Glycine/Carbon Quantum Dots Dual Modulation Cooperatively Stabilizing Zn Anode Interfaces

Abstract

Aqueous zinc-ion battery systems (AZIBs) demonstrate significant potential for grid-scale energy storage applications. Nevertheless, the limited electrochemical durability of zinc electrodes, primarily due to parasitic reactions in aqueous electrolytes and uncontrolled dendrite formation, poses substantial challenges. In this work, double-effect glycine (Gly)/carbon quantum dots (CQDs) hybrid additives were explored to realize electrochemically stable Zn anode with high reversibility.
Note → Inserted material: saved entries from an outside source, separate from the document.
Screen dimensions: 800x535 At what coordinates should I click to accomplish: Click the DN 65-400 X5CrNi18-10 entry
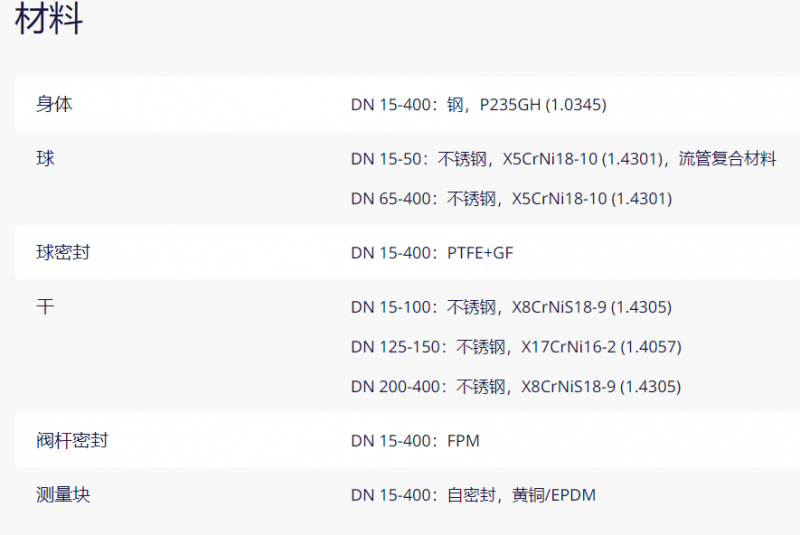tap(511, 198)
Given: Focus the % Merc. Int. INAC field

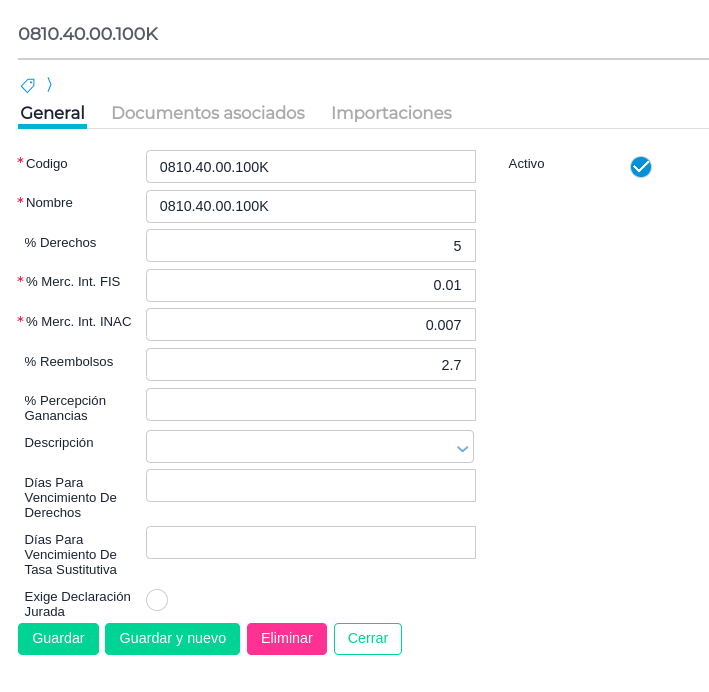Looking at the screenshot, I should (x=310, y=325).
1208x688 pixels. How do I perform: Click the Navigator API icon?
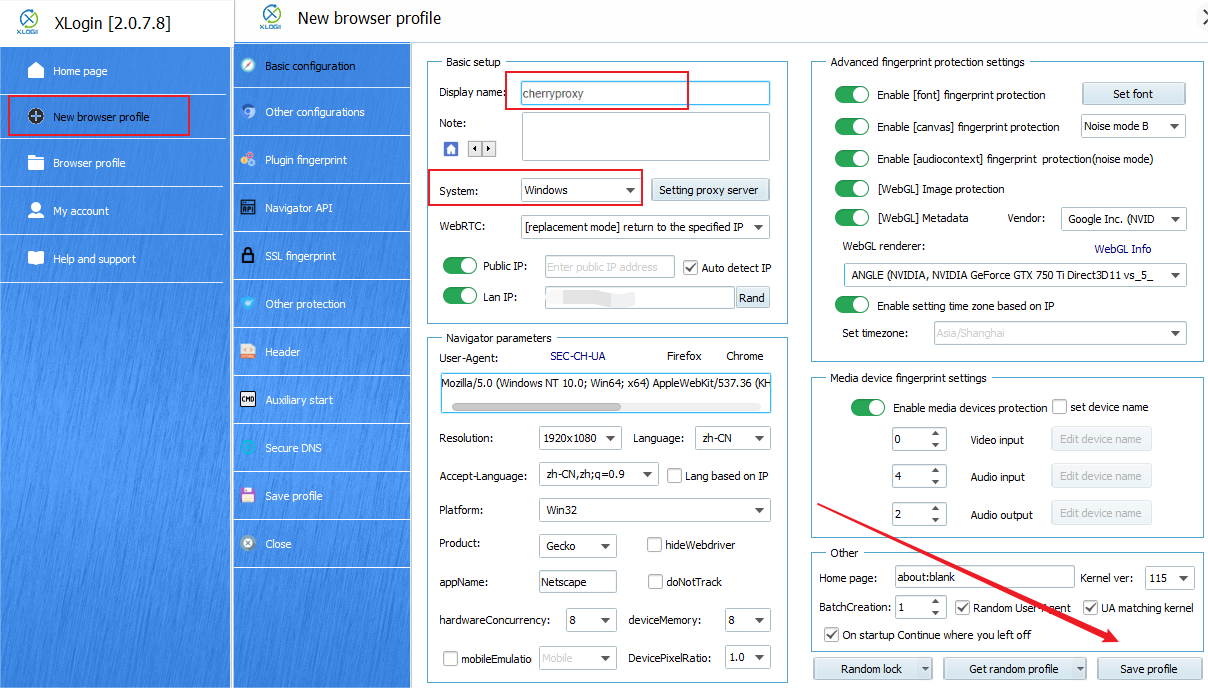248,208
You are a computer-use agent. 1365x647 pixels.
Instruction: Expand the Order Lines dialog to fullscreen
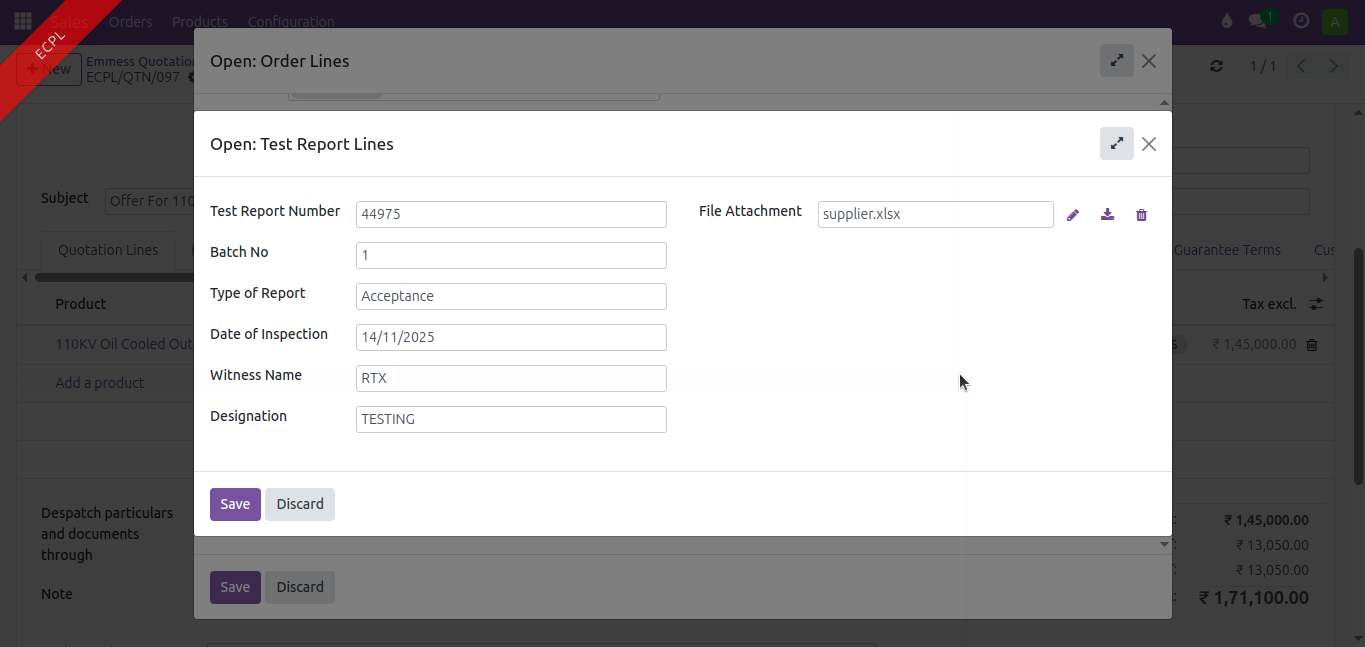[1116, 61]
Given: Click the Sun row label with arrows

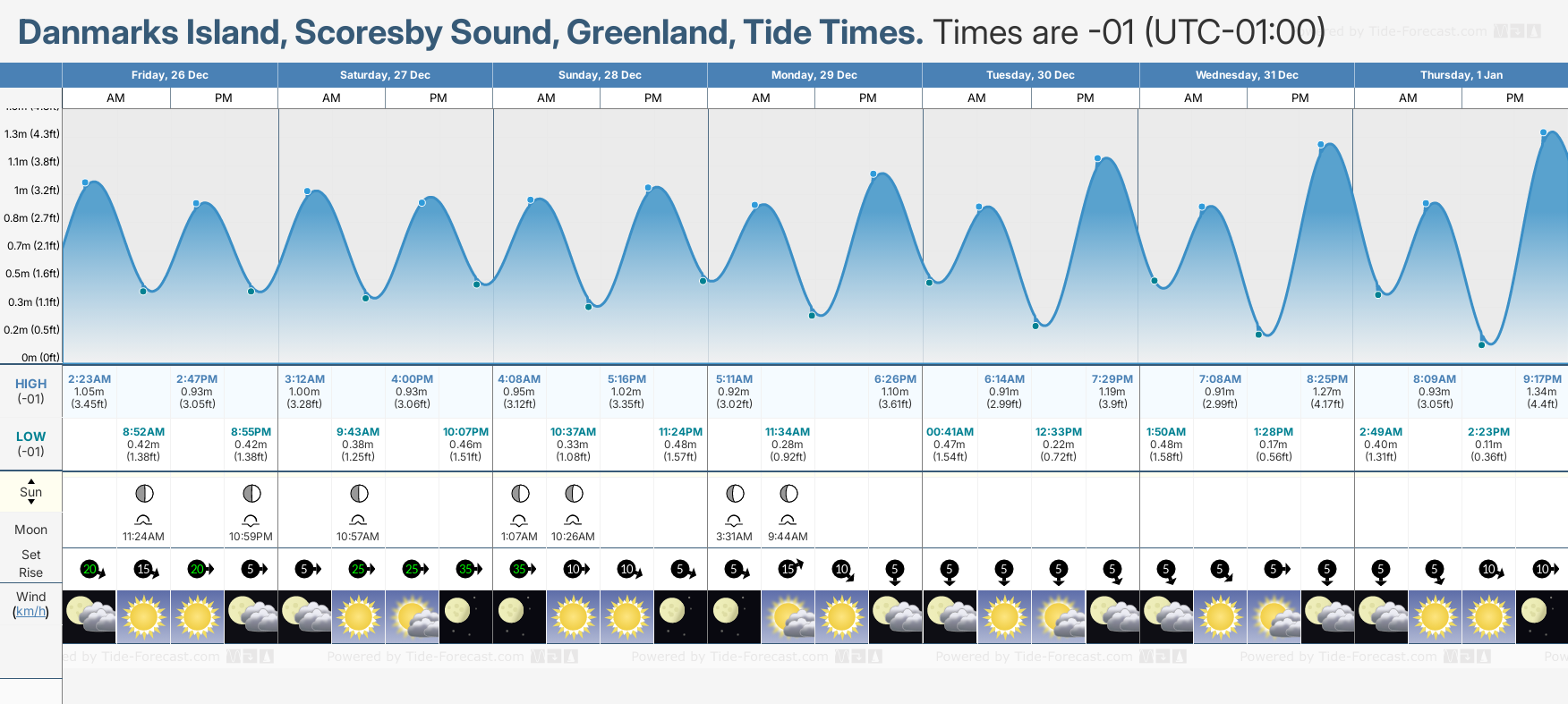Looking at the screenshot, I should pos(30,492).
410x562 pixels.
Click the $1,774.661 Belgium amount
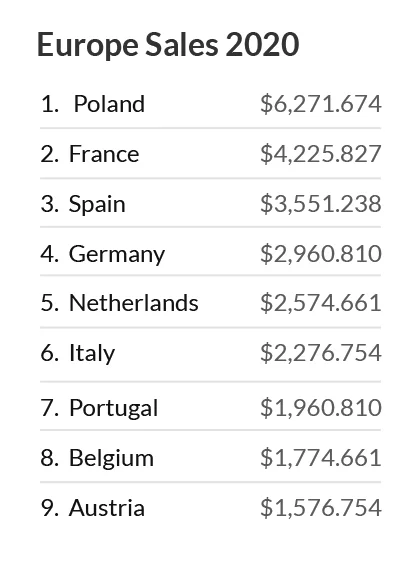(321, 458)
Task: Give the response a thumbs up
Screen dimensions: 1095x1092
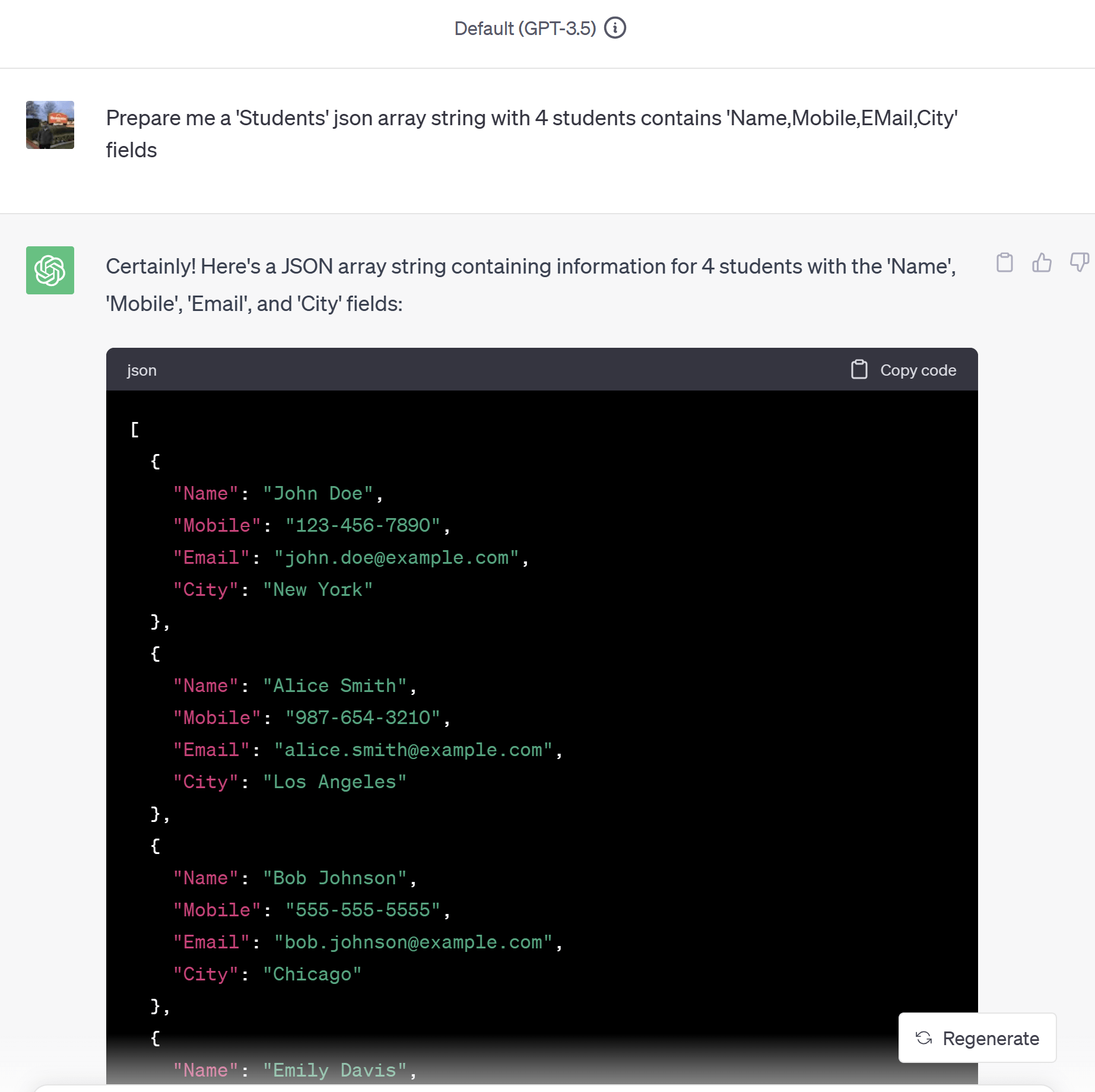Action: [x=1042, y=262]
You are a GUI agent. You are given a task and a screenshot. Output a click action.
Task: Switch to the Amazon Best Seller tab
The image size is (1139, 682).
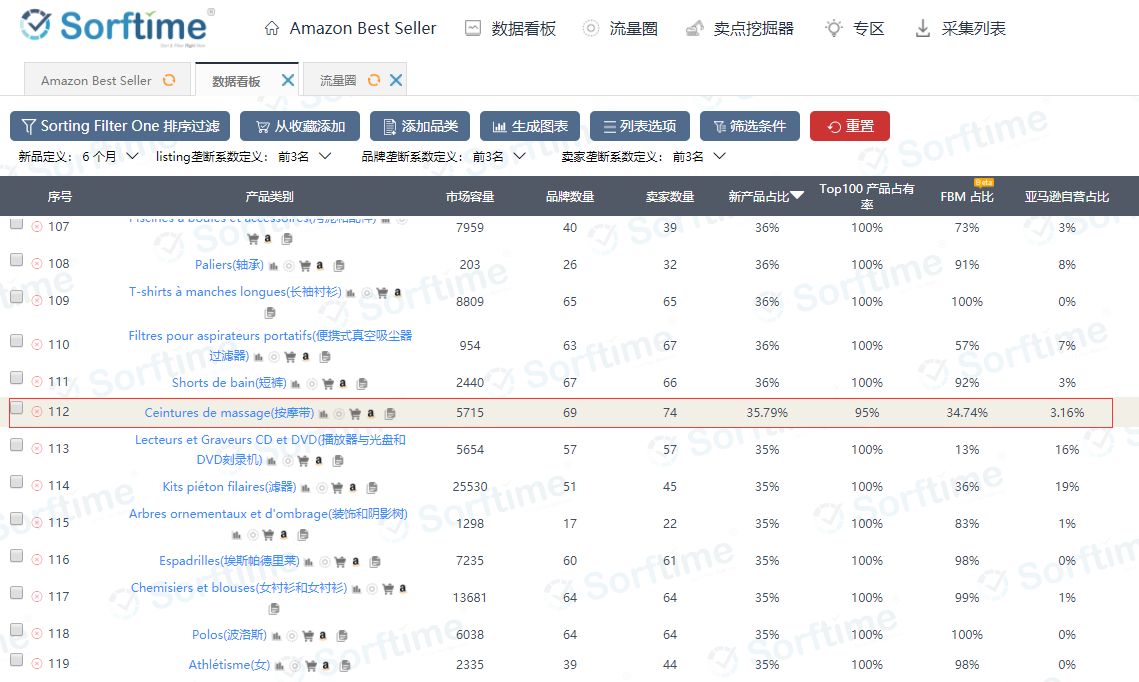click(x=95, y=79)
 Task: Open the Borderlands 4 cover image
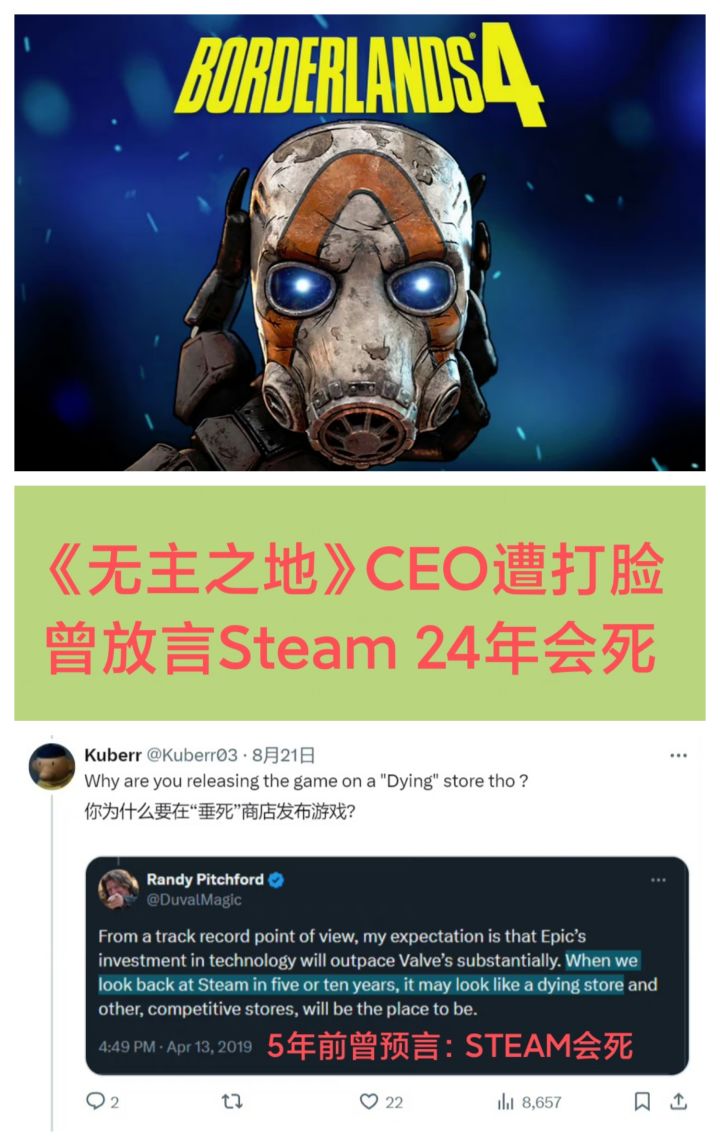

Gly can regulate Zn2+ solvation sheath reconstruction, whereas hydrophilic nanocrystalline CQDs improves the kinetics of Zn2+ plating/stripping and provides the preferential nucleation domains for epitaxial zinc electrodeposition. Due to this dual effect, Zn//Zn symmetric cells demonstrate unprecedented electrochemical robustness, sustaining stable cycling over 2000 h (83 days) under demanding operational conditions (1 mA cm-2, 1 mAh cm-2) while exhibiting remarkable rate capability. Zn//Cu asymmetric cells demonstrate exceptionally average Coulombic efficiency (CE) of 99.02% under standard plating conditions (1 mA cm-2, 0.5 mAh cm-2).